- [Reading text]
⁂
Loads the sports data

Run this script to load the data. Your job after loading the data is to make a 20 questions style game (see www.20q.net )

This dataset is a list of 25 sports, each rated (by Stephen) with a yes/no answer to each of 13 questions Knowing the answers to all 13 questions uniquely identifies each sport. Can you do it in less than 13 questions? In fewer questions than the trained decision tree?

Read in the list of sports

There should be 25 sports. We can print them out, so you know what the choices are


In [14]:
import csv
sports = []  # This is a python "list" data structure (it is "mutable")
# The file has a list of sports, one per line.
# There are spaces in some names, but no commas or weird punctuation
with open('data/SportsDataset_ListOfSports.csv','r') as csvfile:
    myreader = csv.reader(csvfile)
    for index, row in enumerate( myreader ):
        sports.append(' '.join(row) ) # the join() call merges all fields
# Make a look-up table: if you input the name of the sport, it tells you the index
# Also, print out a list of all the sports, to make sure it looks OK
Sport2Index = {}
for ind, sprt in enumerate( sports ):
    Sport2Index[sprt] = ind
    print('Sport #', ind,'is',sprt)
# And example usage of the index lookup:
print('The sport "', sports[7],'" has 0-based index', Sport2Index[sports[7]])


Sport # 0 is Diving
Sport # 1 is Swimming
Sport # 2 is Synchronized Swimming
Sport # 3 is Water Polo
Sport # 4 is Kayak
Sport # 5 is Basketball
Sport # 6 is Bicycling
Sport # 7 is Speed skating
Sport # 8 is Figure skating
Sport # 9 is Gymnastics
Sport # 10 is Volleyball
Sport # 11 is Wrestling
Sport # 12 is Track/running
Sport # 13 is Baseball
Sport # 14 is Boxing
Sport # 15 is Fencing
Sport # 16 is Field Hockey
Sport # 17 is Football
Sport # 18 is Golf
Sport # 19 is Sailing
Sport # 20 is Softball
Sport # 21 is Ping pong
Sport # 22 is Tennis
Sport # 23 is Ice hockey
Sport # 24 is Skiing
The sport " Speed skating " has 0-based index 7

Read in the list of questions/attributes

There were 13 questions


In [18]:
# this csv file has only a single row
questions = []
with open('data/SportsDataset_ListOfAttributes.csv','r') as csvfile:
    myreader = csv.reader( csvfile )
⁂
- [What you need to do]
- 1) Copy the passage of the sports data page that opens with the words containing "Read in the list of sports" and closes with "one per line.", renaming "mutable" to "changeable" throughout.
- 2) According to the sports data page, who rated the sports with yes/no answers?
- 3) Pick up the sports data page after its final line and write what comes next.

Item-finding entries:
⁂
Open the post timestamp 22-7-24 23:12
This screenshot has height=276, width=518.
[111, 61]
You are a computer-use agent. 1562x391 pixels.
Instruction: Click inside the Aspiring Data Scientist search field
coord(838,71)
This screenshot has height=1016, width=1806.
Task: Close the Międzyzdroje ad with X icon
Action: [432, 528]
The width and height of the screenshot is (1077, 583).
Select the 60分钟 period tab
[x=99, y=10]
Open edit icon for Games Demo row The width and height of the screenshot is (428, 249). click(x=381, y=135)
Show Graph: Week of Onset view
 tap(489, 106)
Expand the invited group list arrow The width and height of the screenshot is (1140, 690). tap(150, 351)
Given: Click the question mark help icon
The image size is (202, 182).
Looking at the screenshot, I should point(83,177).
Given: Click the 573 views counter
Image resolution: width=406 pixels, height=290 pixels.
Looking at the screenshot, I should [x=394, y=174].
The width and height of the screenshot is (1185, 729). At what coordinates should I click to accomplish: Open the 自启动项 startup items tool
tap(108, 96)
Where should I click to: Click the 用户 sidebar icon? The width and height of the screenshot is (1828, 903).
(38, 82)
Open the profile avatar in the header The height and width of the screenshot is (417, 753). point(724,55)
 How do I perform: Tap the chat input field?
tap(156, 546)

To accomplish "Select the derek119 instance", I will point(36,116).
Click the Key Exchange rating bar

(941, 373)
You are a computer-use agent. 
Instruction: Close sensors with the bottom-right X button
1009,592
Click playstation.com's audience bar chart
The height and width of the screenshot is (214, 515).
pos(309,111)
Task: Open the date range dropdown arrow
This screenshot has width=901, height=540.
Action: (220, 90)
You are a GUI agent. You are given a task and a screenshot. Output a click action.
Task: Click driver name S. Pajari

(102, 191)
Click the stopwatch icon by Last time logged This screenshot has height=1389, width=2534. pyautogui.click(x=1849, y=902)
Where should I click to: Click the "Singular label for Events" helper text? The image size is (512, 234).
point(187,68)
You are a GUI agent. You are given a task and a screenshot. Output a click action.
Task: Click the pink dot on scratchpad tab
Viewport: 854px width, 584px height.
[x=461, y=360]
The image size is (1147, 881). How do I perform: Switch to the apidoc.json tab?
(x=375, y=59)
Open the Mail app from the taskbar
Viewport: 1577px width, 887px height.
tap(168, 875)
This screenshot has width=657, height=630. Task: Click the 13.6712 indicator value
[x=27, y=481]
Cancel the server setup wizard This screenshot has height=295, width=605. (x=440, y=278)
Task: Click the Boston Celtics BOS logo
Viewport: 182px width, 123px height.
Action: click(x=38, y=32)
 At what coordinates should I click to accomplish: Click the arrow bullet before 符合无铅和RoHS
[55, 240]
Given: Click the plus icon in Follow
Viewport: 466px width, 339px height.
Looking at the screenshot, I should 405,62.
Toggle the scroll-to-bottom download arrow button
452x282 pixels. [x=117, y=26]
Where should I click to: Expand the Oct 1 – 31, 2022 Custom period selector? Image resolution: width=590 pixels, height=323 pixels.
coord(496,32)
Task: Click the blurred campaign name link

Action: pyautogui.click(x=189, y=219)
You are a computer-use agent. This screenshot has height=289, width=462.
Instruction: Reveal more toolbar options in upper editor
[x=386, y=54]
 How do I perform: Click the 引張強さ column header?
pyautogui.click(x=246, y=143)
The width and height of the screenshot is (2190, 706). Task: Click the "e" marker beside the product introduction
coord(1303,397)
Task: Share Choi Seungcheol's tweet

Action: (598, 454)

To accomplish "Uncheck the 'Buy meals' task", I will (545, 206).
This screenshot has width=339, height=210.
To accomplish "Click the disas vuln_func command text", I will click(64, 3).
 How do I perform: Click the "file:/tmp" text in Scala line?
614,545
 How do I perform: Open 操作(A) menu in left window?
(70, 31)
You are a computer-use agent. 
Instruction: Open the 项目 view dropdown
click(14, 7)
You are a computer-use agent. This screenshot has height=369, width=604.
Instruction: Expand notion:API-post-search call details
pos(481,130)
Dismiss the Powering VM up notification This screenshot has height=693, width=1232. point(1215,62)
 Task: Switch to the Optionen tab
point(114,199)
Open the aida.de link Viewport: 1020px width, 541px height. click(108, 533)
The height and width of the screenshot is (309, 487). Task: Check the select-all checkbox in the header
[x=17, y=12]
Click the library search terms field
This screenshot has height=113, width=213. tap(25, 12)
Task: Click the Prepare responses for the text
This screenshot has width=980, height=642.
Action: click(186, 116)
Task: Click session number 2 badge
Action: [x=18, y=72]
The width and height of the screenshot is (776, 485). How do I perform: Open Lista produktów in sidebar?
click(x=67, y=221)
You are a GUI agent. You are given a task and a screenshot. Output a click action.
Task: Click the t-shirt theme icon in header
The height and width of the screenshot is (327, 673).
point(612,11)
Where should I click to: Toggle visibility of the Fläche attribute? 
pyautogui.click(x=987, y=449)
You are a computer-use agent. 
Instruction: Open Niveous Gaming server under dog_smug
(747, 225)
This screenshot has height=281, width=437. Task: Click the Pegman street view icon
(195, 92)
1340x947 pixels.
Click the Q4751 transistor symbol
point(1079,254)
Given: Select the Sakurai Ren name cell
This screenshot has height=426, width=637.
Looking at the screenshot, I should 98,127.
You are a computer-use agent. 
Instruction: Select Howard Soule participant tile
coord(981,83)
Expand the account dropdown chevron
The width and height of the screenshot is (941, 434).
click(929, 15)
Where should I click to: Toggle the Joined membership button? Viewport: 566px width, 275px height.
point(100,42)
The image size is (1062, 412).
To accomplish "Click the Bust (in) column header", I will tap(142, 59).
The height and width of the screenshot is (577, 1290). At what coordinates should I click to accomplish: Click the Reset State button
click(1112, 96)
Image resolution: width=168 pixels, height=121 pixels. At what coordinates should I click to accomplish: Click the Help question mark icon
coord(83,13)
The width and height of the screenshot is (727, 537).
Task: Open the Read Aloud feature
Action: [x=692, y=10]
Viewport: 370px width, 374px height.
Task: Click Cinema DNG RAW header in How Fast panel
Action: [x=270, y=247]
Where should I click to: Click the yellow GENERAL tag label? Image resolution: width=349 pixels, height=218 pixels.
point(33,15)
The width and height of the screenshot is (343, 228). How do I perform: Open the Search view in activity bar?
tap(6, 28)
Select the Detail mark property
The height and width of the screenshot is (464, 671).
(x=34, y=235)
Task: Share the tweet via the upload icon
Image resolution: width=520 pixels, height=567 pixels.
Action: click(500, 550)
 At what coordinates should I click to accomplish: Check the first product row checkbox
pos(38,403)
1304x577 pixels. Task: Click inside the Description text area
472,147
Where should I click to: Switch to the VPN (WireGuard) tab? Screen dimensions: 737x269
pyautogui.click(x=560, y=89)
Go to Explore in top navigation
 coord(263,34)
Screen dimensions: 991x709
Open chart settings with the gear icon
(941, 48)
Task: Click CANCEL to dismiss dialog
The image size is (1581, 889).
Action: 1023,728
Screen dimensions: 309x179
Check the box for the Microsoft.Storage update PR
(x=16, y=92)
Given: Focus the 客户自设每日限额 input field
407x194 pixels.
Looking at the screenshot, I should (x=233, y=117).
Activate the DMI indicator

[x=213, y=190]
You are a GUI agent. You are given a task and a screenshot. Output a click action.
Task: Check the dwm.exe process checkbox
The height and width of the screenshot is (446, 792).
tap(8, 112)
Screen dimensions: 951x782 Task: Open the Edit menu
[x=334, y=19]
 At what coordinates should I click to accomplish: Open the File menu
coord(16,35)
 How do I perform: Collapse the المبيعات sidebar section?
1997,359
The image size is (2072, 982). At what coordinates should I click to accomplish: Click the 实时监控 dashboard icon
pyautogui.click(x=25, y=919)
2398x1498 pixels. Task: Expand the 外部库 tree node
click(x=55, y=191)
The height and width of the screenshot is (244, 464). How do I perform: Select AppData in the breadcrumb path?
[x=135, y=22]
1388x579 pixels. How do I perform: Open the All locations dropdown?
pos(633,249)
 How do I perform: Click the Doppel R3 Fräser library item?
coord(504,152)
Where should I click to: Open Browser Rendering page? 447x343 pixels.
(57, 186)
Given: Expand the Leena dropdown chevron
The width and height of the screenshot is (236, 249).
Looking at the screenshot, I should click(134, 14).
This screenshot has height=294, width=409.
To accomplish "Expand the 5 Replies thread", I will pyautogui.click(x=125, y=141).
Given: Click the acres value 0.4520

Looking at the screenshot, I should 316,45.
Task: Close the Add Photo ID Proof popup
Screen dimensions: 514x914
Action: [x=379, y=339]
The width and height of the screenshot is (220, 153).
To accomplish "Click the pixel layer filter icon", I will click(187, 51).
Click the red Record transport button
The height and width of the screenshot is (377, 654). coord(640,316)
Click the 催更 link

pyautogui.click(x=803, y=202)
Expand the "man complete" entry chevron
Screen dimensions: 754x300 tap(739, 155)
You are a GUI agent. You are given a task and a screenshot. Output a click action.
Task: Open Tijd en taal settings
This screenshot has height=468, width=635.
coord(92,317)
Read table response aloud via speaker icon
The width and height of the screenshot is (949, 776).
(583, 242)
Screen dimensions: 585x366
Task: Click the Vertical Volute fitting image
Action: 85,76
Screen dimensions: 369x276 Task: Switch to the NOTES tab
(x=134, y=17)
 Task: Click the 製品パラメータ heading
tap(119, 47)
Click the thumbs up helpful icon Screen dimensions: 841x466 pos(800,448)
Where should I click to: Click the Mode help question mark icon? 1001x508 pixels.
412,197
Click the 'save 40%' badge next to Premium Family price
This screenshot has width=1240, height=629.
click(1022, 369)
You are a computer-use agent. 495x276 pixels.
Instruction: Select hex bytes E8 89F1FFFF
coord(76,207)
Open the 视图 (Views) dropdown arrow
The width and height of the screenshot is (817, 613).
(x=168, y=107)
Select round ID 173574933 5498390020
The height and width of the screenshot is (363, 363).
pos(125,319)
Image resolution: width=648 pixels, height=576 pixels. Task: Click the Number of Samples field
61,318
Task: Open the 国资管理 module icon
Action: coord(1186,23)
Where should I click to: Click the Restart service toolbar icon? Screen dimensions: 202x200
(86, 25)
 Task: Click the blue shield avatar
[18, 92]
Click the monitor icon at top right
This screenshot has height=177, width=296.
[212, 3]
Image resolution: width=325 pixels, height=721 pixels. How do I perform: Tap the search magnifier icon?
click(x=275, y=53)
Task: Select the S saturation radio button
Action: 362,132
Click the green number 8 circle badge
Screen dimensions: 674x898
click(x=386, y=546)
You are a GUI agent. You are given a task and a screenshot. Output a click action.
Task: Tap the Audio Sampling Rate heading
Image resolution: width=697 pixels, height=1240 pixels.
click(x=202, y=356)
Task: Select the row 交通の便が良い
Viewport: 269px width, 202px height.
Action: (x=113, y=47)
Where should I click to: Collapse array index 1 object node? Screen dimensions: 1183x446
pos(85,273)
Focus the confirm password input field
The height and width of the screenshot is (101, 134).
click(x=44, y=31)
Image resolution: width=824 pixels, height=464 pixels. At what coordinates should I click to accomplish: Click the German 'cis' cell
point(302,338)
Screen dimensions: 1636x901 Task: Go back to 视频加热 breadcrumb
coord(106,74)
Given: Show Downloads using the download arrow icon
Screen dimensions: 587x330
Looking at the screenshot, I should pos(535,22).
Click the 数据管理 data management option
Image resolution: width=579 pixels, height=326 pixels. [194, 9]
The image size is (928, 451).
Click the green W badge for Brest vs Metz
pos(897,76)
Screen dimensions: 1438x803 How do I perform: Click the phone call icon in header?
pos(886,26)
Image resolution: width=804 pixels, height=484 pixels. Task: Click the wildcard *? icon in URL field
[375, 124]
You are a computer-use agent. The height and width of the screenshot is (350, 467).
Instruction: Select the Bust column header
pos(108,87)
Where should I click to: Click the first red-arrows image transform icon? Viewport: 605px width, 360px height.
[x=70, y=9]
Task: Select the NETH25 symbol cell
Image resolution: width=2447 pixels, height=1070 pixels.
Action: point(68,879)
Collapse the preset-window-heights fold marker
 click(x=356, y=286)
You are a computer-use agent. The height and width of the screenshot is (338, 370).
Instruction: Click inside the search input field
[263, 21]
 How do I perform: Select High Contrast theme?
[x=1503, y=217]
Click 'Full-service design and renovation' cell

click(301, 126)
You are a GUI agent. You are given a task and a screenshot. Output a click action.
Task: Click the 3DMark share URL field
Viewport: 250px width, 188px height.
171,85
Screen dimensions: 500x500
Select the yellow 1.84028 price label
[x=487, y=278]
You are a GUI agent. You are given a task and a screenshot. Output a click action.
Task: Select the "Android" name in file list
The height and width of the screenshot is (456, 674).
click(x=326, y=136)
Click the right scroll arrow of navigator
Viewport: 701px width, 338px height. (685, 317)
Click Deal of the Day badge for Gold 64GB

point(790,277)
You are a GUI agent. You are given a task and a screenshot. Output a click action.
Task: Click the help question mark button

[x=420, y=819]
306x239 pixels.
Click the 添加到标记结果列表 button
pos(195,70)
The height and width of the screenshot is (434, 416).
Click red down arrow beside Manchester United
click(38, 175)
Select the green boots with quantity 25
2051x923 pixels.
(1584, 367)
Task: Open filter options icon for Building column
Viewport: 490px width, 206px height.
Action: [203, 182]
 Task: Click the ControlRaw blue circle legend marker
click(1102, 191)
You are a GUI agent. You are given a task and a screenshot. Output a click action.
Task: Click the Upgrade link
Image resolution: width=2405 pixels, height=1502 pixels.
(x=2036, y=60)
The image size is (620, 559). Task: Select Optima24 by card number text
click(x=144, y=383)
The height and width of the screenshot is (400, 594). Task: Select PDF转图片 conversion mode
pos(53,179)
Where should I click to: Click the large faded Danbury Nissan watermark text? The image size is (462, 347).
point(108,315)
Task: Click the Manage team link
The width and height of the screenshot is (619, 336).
⁂
- [Results for the exercise]
- 1)
Read in the list of sports

There should be 25 sports. We can print them out, so you know what the choices are


In [14]:
import csv
sports = []  # This is a python "list" data structure (it is "changeable")
# The file has a list of sports, one per line.

- 2) Stephen

- 3)
    for row in myreader:
        questions = row
Question2Index = {}
for ind, quest in enumerate( questions ):
    Question2Index[quest] = ind
    print('Question #', ind,': ',quest)
# And example usage of the index lookup:
print('The question "', questions[10],'" has 0-based index', Question2Index[questions[10]])


Question # 0 :  Water Sport?
Question # 1 :  Necessarily a team Sport?
Question # 2 :  Ice involved?
Question # 3 :  Snow involved? 
Question # 4 :  Head to head matches?
Question # 5 :  Subjective scoring?
Question # 6 :  Race of some sort?
Question # 7 :  Is it always played outdoors?
Question # 8 :  Does it help to be tall?
Question # 9 :  Is there a goal or a hoop?
Question # 10 :  Does each person have large equipment (bike, boat; NOT skates, skis, stick...)
Question # 11 :  Does each participant have small gear like a racquet, stick, skates, skis, mitt, sword, etc.?
Question # 12 :  Is there a ball bigger than a baseball used?
The question " Does each person have large equipment (bike, boat; NOT skates, skis, stick...) " has 0-based index 10

Read in the training data

The columns of X correspond to questions, and rows correspond to more data. The rows of y are the movie indices. The values of X are 1, -1 or 0 (see YesNoDict for encoding)


In [60]:
YesNoDict = { "Yes": 1, "No": -1, "Unsure": 0, "": 0 }
# Load from the csv file.
# Note: the file only has "1"s, because blanks mean "No"

X = []
with open('data/SportsDataset_DataAttributes.csv','r') as csvfile:
    myreader = csv.reader(csvfile)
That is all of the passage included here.